Gravité de la dysplasie de la hanche

A

Aucune dysplasie

B

Stade intermédiaire

C

Dysplasie légère

D

Dysplasie moyenne

E

Dysplasie grave


Comparaison des radiographies des hanches de deux chiens

Comment s'effectue le traitement ?


Chez le jeune : il existe plusieurs techniques chirurgicales permettant de corriger le défaut de conformation de l'articulation. Le choix de la technique est réalisé par le chirurgien en fonction de l'âge de découverte de la maladie, de sa gravité, de son niveau d'évolution (présence d'arthrose), du gabarit de l'animal mais également des possibilités financières du propriétaire. De son côté, le propriétaire devra s'assurer que l'animal ne soit pas en surpoids pendant toute sa vie. Il devra lui donner une alimentation équilibrée et de bonne qualité, et maintenir une activité physique régulière (nage, balades) tout en évitant dans la mesure du possible les exercices violents.

 


Chez l'animal âgé : le traitement est principalement palliatif (gestion de la douleur, protecteurs de cartilage, kinésithérapie, gestion du poids...). L'utilisation d'un traitement chirurgical dépend de la gravité des symptômes et du risque anesthésique en fonction de l'âge de l'animal.

 

En pratique, il est conseillé d'opérer les chiots ayant une dysplasie sévère. Celle-ci nuit à leur bon développement et les séquelles sont importantes lorsqu'ils deviennent adultes. Pour les animaux atteints de dyspalsie "modérée", l'usage d'anti-inflammatoires puissants permet de réduire fortement les symptômes et permet d'avoir une croissance pratiquement normale. A l'âge adulte, les chiens ont une activité normale, même s'ils sont génés dans certaines situations (randonnées longues, sauts répétés, activité physique intense,...). Les problèmes surviennent à la maturité (vers 7 à 8 ans). Un traitement médical adapté permet d'accompagner vos compagnons, en limitant au maximum la douleur. La chirurgie n'est envisagée que lorsque le bénéfice post opératoire semble plus important. En fonction de l'animal, on pourra soit réaliser une exérèse de tête fémorale (le but étant de retirer la tête de fémur atteinte et de limiter les douleurs liées au frottement de cette tête dans ce qui reste d'articulation), soit réaliser une prothèse de hanche ( il en existe depuis quelques années des tout à fait adaptées aux chiens). Depuis 2 ans, l'évolution technique a même permis de réaliser des prothéses à double mobilité qui permettent pratiquement aux chiens de recupérer une activité normale.

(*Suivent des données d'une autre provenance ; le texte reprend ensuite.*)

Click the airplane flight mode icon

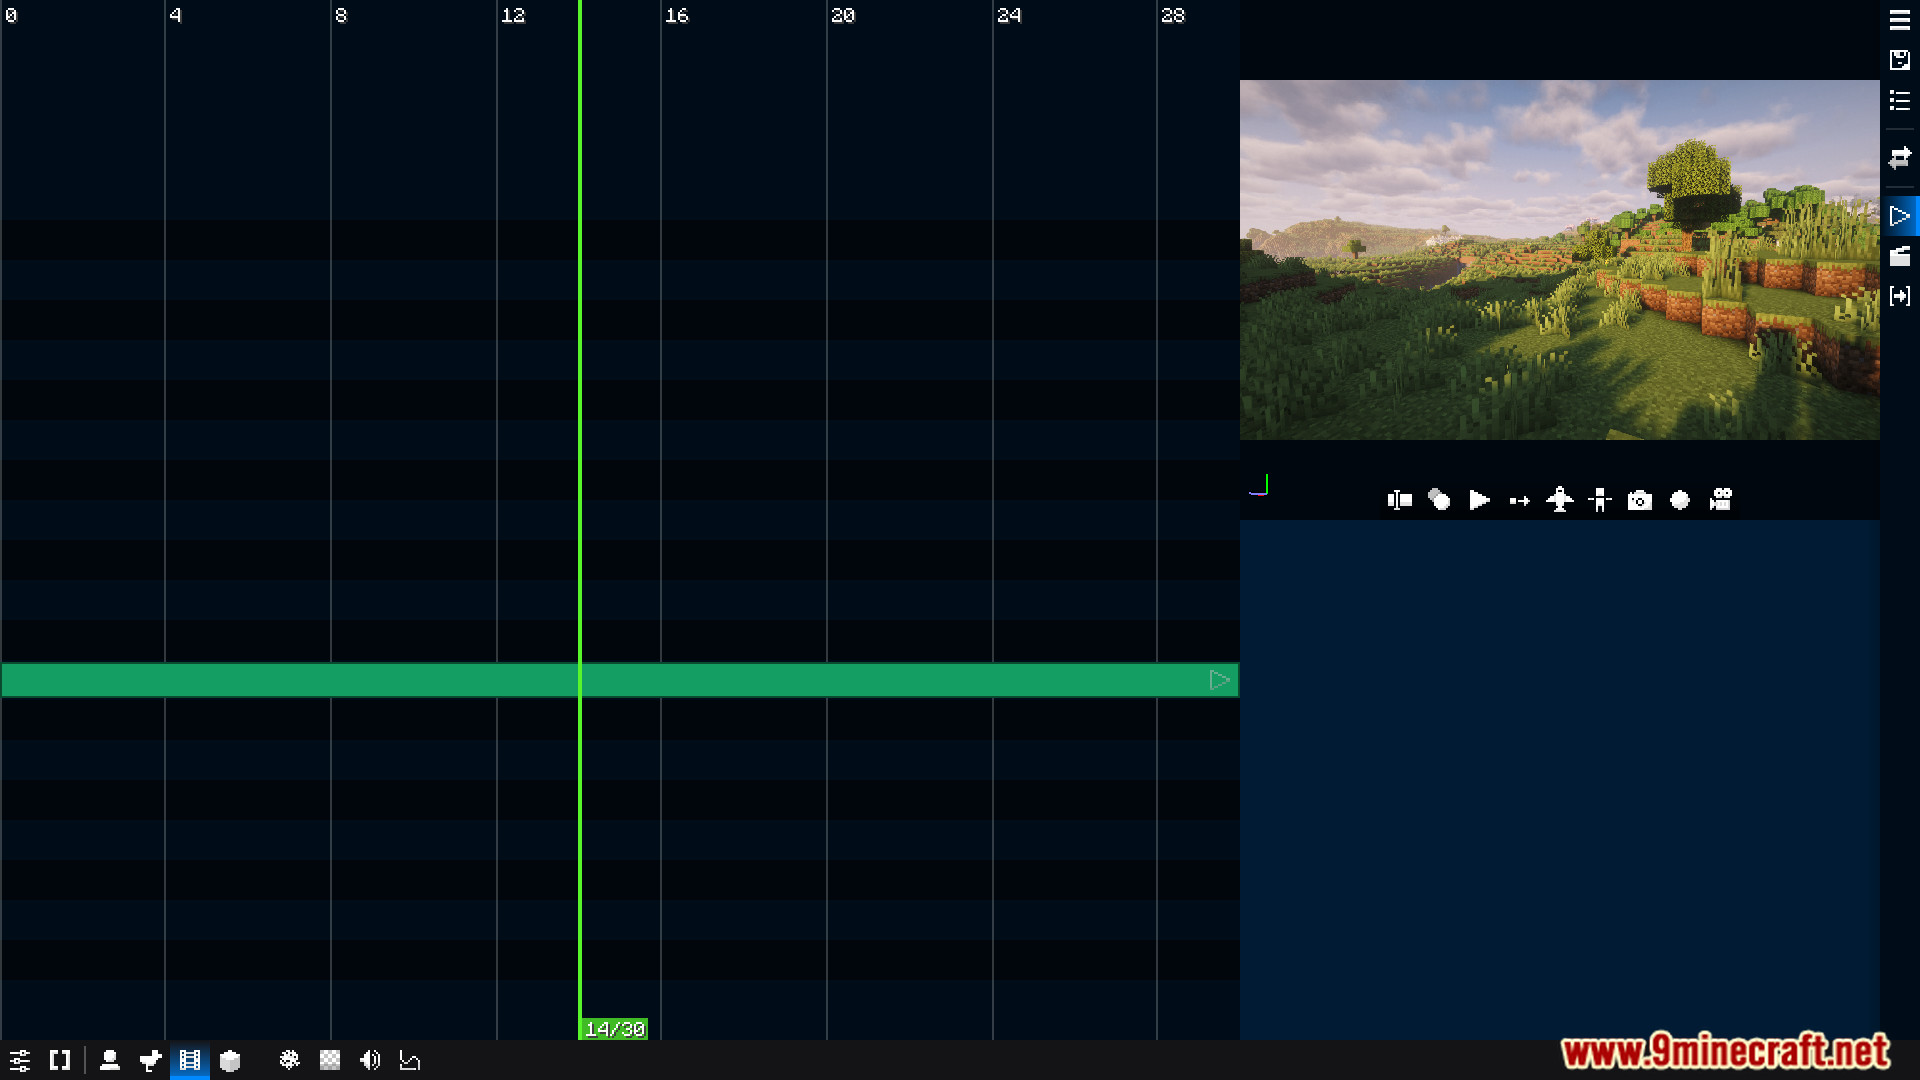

Comment prévenir de la maladie ?


Il est important pour l'éleveur de bien sélectionner ses reproducteurs. Le propriétaire doit choisir un élevage de qualité et éventuellement s'informer sur la qualité des hanches des parents et grands parents en observant le pedigree des reproducteurs.

Pensez aussi à éviter le surpoids en proposant une alimentation saine et équilibrée et une activité physique régulière et non traumatisante.


Remarque :

La dysplasie de la hanche est un vice rédhibitoire, c'est-à-dire que l'éleveur doit garantir de façon obligatoire les chiens qu'il vend contre cette maladie. Le propriétaire dispose de 30 jours après la vente pour faire une réclamation auprès de l'éleveur en cas de défaut. Mais étant donné la complexité de la maladie et des lois qui l'encadre, le propriétaire peut parfois, en cas de défaut grave, tenter une réclamation jusqu'à l'âge de 1 an.